An Illinois delegation that’s a mix of political newcomers, elected officials, lobbyists and the like have arrived in Cleveland, as the Republican National Convention gets underway.
Sometimes, truth really is stranger than fiction.
Take this scene from the TV show The West Wing, when a couple of Democratic White House staffers jealously scoff at Republicans’ easy rally behind a nominee.
“Get ready for press questions about how organized and unified the Republicans are compared to us," says one.
“Organized, and about as spontaneous … I actually can’t think of anything as unspontaneous as a Republican convention,” says the other.
West Wing's creators hadn’t contemplated a convention like this one.
At the time that episode aired more than a decade ago, Trump was just getting started as the host of the reality TV show The Apprentice.
Now, he’s the GOP’s presumptive nominee, despite pundit’s early predictions that’d never happen, despite last-ditch, ongoing efforts by Republican insurgents to wrest away the nomination, and despite being denounced by other politicians from his own party.
Like U.S. Senator Mark Kirk. Facing his own a tough race, Kirk’s running an ad that includes as a selling point that "Mark Kirk bucked his party to say Donald Trump is not fit to be Commander in Chief." Needless to say, Kirk isn’t going to be in Cleveland this week to help nominate Trump.

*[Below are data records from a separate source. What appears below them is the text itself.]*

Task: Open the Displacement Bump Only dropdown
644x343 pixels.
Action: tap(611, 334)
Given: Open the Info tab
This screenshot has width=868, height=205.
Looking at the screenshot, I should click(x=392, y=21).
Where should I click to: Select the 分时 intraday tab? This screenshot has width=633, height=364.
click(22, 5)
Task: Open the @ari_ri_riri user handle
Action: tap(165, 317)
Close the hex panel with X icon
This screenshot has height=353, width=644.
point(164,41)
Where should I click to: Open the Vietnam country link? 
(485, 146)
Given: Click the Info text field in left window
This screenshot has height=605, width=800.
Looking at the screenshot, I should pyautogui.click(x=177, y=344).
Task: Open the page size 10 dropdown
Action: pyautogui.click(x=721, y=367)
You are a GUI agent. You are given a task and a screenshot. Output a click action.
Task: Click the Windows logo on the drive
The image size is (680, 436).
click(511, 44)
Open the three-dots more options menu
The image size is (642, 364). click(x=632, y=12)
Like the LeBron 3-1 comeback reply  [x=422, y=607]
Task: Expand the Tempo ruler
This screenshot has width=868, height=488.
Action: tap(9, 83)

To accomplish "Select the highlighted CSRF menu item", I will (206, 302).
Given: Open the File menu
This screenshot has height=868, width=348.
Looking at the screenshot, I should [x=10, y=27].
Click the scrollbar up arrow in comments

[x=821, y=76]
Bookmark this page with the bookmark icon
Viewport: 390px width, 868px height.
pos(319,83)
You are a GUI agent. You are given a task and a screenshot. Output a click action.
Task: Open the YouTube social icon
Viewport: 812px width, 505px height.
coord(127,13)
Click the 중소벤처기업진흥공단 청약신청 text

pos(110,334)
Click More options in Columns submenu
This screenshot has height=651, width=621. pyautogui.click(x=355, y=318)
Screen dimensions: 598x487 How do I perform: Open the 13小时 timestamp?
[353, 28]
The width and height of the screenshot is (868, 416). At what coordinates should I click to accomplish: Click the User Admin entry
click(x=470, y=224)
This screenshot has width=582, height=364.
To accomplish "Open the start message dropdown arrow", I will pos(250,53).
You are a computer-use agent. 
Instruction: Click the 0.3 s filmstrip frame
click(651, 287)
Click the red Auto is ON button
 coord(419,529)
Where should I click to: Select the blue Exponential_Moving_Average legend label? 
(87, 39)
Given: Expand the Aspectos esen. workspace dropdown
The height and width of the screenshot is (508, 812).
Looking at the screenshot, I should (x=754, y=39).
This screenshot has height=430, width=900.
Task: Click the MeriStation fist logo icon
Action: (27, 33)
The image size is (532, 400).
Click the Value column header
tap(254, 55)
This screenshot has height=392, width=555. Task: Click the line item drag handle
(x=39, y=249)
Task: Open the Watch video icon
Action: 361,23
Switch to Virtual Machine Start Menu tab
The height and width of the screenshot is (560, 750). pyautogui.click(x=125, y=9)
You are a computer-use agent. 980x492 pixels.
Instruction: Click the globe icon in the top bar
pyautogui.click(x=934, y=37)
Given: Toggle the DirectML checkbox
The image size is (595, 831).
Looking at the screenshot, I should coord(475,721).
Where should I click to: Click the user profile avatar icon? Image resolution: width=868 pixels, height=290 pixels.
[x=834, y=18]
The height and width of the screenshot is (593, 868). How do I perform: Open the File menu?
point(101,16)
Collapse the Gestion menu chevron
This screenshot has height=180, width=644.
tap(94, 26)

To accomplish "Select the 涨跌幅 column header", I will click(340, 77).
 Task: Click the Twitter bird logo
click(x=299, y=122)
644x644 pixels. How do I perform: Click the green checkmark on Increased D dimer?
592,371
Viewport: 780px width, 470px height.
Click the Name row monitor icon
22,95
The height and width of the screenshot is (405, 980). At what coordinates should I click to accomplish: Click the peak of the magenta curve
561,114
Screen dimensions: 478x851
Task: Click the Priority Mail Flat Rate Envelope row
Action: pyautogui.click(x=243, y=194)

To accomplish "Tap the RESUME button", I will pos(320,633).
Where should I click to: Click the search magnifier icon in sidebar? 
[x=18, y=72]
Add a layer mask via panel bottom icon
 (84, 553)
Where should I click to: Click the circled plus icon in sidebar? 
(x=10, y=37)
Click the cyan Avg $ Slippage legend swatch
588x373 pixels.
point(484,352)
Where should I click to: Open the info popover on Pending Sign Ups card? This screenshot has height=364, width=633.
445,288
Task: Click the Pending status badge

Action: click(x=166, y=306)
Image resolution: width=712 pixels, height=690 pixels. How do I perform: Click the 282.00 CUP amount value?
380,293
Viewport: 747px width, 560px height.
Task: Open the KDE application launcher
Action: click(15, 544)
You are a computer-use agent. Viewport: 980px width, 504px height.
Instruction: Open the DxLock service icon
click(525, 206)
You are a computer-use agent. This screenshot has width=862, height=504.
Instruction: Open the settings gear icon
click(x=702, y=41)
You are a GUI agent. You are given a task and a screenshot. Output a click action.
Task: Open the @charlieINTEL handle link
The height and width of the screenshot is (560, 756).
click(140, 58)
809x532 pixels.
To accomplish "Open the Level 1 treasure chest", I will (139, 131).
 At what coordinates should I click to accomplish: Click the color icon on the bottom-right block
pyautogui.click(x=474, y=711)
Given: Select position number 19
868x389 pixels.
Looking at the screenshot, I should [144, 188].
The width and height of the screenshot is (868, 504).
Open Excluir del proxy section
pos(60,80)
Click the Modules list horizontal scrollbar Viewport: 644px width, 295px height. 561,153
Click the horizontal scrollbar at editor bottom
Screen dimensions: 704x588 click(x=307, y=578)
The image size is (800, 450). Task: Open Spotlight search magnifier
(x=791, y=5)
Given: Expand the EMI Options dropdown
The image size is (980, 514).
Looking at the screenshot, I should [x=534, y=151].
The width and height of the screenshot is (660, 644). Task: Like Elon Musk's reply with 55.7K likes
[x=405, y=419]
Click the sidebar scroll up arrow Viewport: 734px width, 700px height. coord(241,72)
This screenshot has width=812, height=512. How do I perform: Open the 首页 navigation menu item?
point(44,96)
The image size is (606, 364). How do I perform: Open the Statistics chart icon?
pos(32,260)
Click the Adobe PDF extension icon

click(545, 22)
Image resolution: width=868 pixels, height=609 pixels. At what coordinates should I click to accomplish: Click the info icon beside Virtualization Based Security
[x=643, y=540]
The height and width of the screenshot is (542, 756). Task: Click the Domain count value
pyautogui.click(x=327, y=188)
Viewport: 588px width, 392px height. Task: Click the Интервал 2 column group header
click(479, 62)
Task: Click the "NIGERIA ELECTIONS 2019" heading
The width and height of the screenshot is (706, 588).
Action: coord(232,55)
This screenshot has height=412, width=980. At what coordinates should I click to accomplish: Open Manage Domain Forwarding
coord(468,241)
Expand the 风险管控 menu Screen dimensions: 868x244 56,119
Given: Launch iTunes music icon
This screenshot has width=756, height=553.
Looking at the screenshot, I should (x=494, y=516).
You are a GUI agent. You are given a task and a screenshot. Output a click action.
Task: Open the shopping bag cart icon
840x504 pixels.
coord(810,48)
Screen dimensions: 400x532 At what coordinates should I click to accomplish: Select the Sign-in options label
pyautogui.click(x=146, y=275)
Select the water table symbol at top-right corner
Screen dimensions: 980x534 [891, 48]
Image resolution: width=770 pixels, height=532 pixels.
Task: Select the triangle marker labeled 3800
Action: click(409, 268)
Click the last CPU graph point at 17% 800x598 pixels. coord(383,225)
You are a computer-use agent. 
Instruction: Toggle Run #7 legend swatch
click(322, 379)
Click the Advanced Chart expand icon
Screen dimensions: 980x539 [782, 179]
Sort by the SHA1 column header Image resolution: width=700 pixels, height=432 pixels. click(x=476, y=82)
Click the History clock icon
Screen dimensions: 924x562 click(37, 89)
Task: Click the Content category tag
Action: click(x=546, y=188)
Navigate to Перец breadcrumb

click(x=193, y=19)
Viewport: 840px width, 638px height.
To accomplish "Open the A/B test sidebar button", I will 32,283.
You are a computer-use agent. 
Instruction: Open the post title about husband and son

Though it’s typical for party figureheads to be at the national convention, Kirk isn’t the only Illinois Republican leader skipping.
Gov. Bruce Rauner won’t be in attendance either. Instead he says “I will be traveling the state of Illinois, meeting with community leaders, business leaders, and some legislators, and signing some of the most important legislation that passed this spring.”
He refuses to say anything more about Trump.
“I’m not going to talk about the Presidential race; I’ve said everything I’m going to say about it,” he said last week.
“I’m a little disappointed they’re not here, I mean two months out they all said, ‘I don’t think I want to go.’ So what’s the point of that? All they’re doing is showing there’s division in the party. The last thing they need," says Bolingbrook Mayor Roger Claar, who is in Cleveland.
Though he originally supported Jeb Bush, Claar is now fully behind Trump. When Bush lost the primary "I became a big Trump fan at that point. I petitioned to be one of the state, well – appointed delegates. I got one of those. And I saw him Tuesday and I said, I’m with you on the first ballot, the second ballot, as long as it takes.”
If it takes all that. Despite all of the furor, Trump may wrap up the Republican nomination for President on the first round of voting.
Illinois is supposed to have 69 delegates, the bulk of whom were elected to support Trump. But there are 15 who were elected as supporters of Texas U.S. Senator Ted Cruz or Ohio Gov. John Kasich. And according to published reports, a few Trump delegates aren’t planning to make the trip to the RNC at all -- citing time, money, and a lack of support from the Illinois Republican Party.
But greeters were on hand at the hotel housing the state delegation this week, to welcome delegates who arrived throughout the day Sunday.
For most of them, the convention thus far has involved getting credentials and attending welcoming parties. One of them was headlined by Lynyrd Skynyrd, whose lead singer shouted to a cheering crowd, “I do believe that Mr. Donald Trump can get us united again, I hope that you guys believe the same thing."
Tests of unity will soon get underway; official convention proceedings begin tonight.